## RECORDS FOR THIS EXERCISE
________________________
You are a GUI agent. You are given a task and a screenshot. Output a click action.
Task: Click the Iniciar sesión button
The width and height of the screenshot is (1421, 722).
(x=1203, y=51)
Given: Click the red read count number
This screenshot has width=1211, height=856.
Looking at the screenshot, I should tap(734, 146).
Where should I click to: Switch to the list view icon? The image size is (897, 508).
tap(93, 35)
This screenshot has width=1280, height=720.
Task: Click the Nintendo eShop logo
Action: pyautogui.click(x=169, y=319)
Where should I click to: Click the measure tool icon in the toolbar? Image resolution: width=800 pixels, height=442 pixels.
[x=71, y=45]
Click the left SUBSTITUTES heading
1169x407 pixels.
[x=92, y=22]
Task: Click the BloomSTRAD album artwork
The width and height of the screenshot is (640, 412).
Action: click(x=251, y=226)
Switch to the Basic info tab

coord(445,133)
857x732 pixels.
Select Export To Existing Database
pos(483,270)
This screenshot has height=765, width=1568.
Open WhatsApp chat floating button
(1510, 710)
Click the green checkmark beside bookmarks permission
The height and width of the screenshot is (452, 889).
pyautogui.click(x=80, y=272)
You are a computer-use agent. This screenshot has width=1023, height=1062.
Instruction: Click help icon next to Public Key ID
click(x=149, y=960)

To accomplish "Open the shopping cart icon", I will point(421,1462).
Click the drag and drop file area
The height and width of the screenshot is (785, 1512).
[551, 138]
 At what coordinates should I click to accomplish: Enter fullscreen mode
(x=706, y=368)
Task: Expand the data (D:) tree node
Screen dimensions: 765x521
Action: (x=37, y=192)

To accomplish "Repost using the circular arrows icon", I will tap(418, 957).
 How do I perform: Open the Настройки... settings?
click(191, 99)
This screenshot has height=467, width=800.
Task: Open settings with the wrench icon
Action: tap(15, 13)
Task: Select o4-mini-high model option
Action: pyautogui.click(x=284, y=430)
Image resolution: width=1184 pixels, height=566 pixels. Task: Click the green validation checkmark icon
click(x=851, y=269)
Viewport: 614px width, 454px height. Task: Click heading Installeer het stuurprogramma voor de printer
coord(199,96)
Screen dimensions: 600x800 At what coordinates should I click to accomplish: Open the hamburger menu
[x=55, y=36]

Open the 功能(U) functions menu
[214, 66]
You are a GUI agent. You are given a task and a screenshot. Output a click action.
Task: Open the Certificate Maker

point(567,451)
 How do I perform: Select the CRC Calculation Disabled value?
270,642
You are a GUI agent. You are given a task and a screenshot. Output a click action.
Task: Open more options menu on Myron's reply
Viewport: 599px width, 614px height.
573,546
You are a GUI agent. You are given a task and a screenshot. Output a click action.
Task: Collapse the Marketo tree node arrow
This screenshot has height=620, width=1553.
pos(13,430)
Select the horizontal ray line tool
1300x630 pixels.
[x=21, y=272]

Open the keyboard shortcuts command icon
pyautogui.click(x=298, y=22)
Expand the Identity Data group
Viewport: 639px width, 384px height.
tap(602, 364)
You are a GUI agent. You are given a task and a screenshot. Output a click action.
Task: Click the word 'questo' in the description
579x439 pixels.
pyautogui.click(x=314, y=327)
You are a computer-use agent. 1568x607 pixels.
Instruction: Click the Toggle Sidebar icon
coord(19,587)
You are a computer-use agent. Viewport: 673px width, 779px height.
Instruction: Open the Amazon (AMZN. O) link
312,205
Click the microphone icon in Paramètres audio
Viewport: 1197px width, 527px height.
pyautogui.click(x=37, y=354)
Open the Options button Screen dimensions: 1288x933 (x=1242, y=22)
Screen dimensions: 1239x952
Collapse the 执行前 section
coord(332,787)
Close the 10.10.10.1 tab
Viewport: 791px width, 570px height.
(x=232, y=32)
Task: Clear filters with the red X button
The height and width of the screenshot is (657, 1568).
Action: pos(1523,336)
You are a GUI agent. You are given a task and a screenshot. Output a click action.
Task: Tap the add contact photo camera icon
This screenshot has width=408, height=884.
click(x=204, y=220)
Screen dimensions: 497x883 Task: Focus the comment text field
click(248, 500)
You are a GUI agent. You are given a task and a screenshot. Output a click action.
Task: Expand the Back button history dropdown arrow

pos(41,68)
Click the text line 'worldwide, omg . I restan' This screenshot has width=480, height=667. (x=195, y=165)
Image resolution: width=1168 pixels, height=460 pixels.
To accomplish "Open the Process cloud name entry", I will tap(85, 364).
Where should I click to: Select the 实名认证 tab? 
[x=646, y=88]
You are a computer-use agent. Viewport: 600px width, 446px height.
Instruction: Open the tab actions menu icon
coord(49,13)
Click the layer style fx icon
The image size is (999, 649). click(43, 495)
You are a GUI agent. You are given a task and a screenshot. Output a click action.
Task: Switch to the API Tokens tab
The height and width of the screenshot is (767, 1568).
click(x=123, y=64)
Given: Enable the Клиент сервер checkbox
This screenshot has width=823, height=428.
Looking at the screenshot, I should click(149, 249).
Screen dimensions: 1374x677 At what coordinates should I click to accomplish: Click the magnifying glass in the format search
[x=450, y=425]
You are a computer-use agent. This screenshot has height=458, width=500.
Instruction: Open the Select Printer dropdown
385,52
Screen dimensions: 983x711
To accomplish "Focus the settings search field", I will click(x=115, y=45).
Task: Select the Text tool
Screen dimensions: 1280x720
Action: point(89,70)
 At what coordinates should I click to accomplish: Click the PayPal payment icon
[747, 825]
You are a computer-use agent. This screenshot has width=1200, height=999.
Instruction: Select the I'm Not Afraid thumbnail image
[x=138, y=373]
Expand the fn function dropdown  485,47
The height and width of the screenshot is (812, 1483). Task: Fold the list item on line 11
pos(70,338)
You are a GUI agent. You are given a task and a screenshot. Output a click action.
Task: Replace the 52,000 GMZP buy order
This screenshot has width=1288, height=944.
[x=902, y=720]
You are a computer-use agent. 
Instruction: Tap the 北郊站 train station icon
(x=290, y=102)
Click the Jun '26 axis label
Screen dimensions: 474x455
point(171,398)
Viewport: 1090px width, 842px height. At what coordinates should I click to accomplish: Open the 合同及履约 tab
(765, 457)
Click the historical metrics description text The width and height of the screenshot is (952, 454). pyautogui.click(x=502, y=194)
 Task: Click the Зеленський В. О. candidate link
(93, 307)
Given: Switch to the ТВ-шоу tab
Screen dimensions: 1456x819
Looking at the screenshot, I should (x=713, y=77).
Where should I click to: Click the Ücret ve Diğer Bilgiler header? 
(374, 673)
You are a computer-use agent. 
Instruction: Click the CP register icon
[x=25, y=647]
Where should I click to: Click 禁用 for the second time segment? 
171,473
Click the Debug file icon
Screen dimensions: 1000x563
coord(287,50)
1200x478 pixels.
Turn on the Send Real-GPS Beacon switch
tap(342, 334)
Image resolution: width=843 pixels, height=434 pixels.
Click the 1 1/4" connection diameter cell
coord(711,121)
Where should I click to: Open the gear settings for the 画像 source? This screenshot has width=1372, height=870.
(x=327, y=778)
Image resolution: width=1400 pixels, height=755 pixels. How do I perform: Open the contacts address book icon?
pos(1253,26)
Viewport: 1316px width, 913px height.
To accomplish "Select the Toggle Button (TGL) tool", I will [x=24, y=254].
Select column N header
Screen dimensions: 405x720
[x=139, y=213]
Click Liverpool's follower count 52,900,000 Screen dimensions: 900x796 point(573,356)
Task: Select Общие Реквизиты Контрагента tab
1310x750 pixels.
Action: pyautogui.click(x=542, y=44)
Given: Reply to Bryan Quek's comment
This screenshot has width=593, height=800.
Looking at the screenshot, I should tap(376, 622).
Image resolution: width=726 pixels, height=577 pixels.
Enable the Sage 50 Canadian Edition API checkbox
________________________
## PROBLEM REQUIREMENTS
Copy out every line of the data that includes "description".

## RESPONSE BELOW
Task: Click the word 'questo' in the description
Click the historical metrics description text The width and height of the screenshot is (952, 454). pyautogui.click(x=502, y=194)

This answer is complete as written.